Metro

3 group ride taxi stands end after 7 months

New Yorkers are willing to share apartments and subway seats — but apparently not cabs.

The city’s taxi commission will remove three “group ride” stands from the Upper East Side, Upper West Side, and Midtown after the seven-month experiment attracted almost no riders, officials said today.

“They simply have not worked,” Taxi and Limousone Commissioner chief David Yassky said at the board’s monthly meeting.

He said he wasn’t sure if “there’s not enough common routes from there to work or if it’s a chicken-and-egg problem, where passengers will only go there is there are taxis and taxis will only go there fi there are passengers — and no one will act first,” he added.

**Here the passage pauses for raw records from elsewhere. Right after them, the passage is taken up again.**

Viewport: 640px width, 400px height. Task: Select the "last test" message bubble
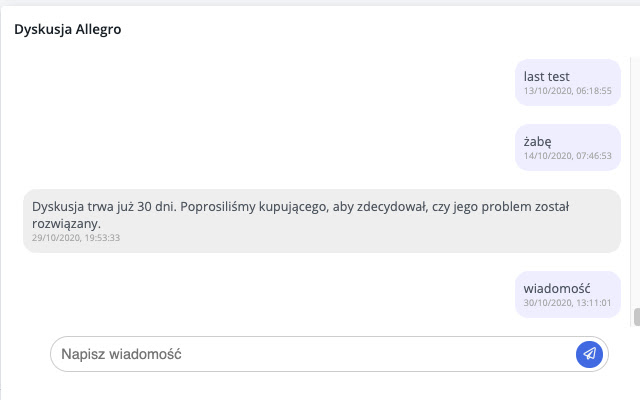coord(567,82)

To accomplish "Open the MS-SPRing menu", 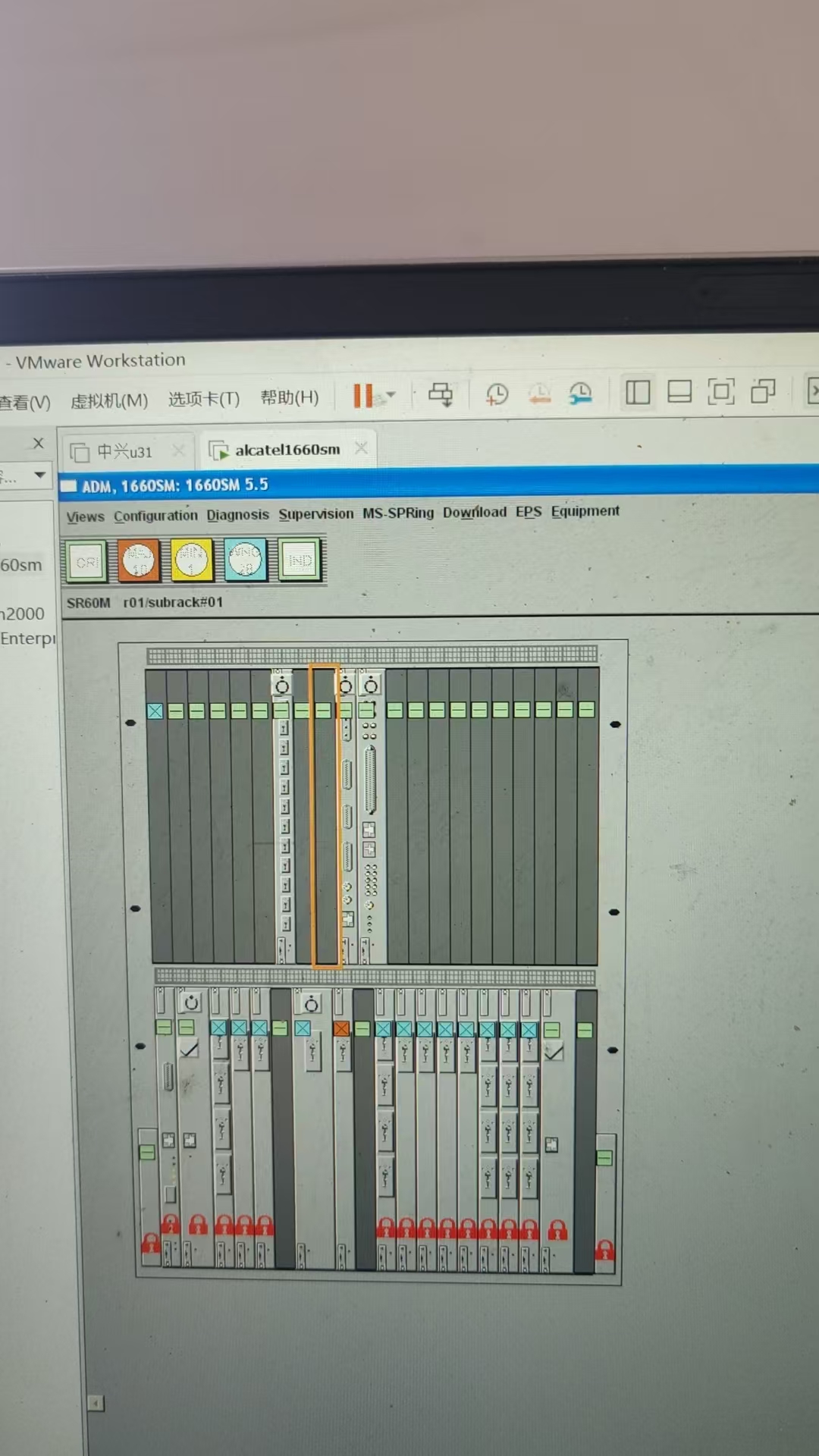I will click(x=398, y=513).
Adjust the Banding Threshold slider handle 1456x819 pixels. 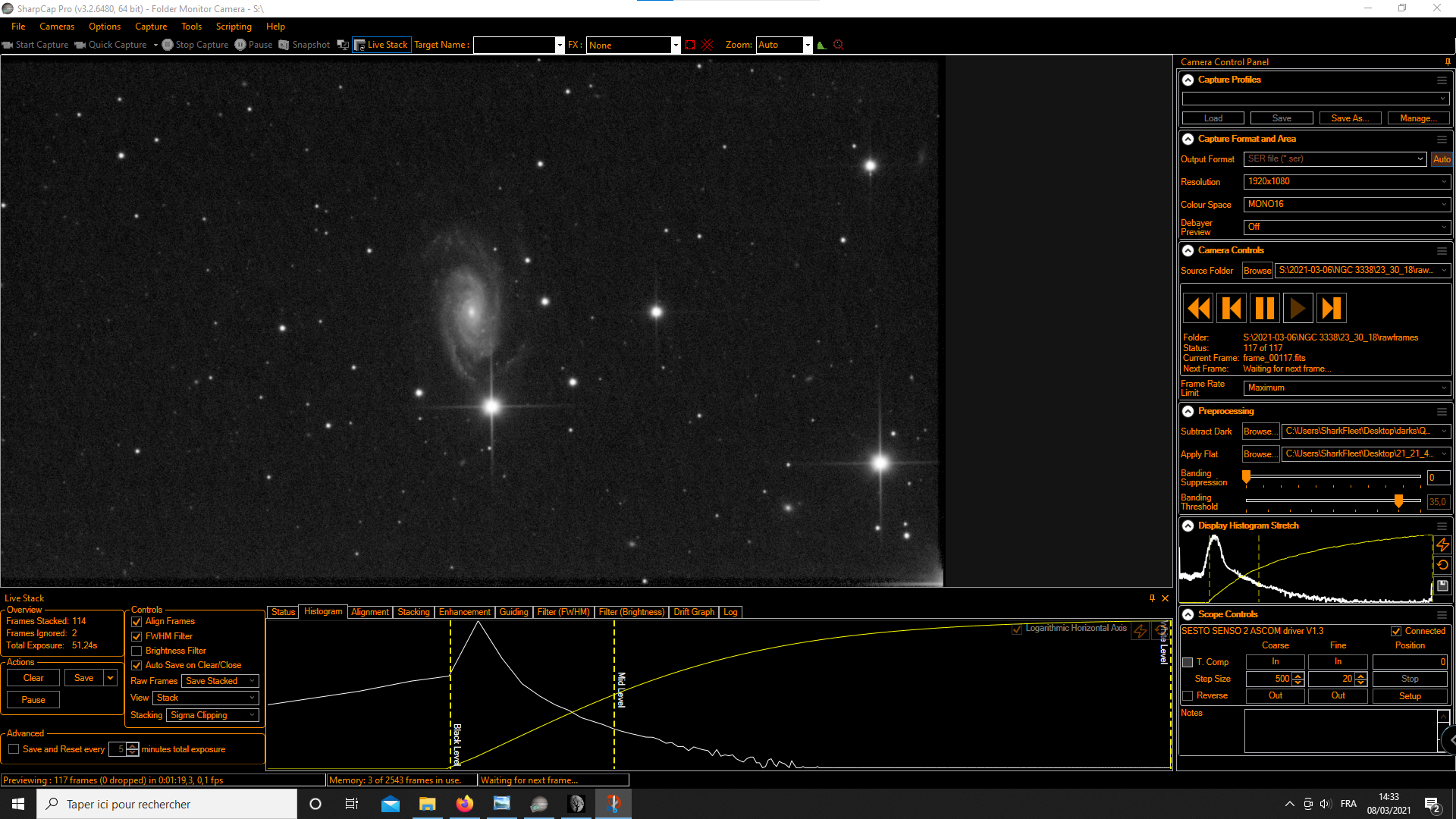point(1398,500)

The idea was to mimic the “Wall Street Run” — a cab share that happened on its own. For years, the city’s finance power-brokers lined up at 79th and York and split cabs down to the financial district, sharing the fare.

Signs were installed at East 72nd Street and Third Avenue, West 73rd Street and Columbus Avenue and 57th Street and Eighth Avenue offering the reduced-fare rides.

It was $3 per person for the 57th Street location, and $4 per person on the Upper East and West sides.

Officials will soon remove the three signs that advertised the program.

Two group stands are still going strong though.

One at the Port Authority bus terminal handles about 20 share rides a day, and the share livery stand at the St. George Ferry Terminal on Staten Island handles 275 rides per day. Both of those will remain.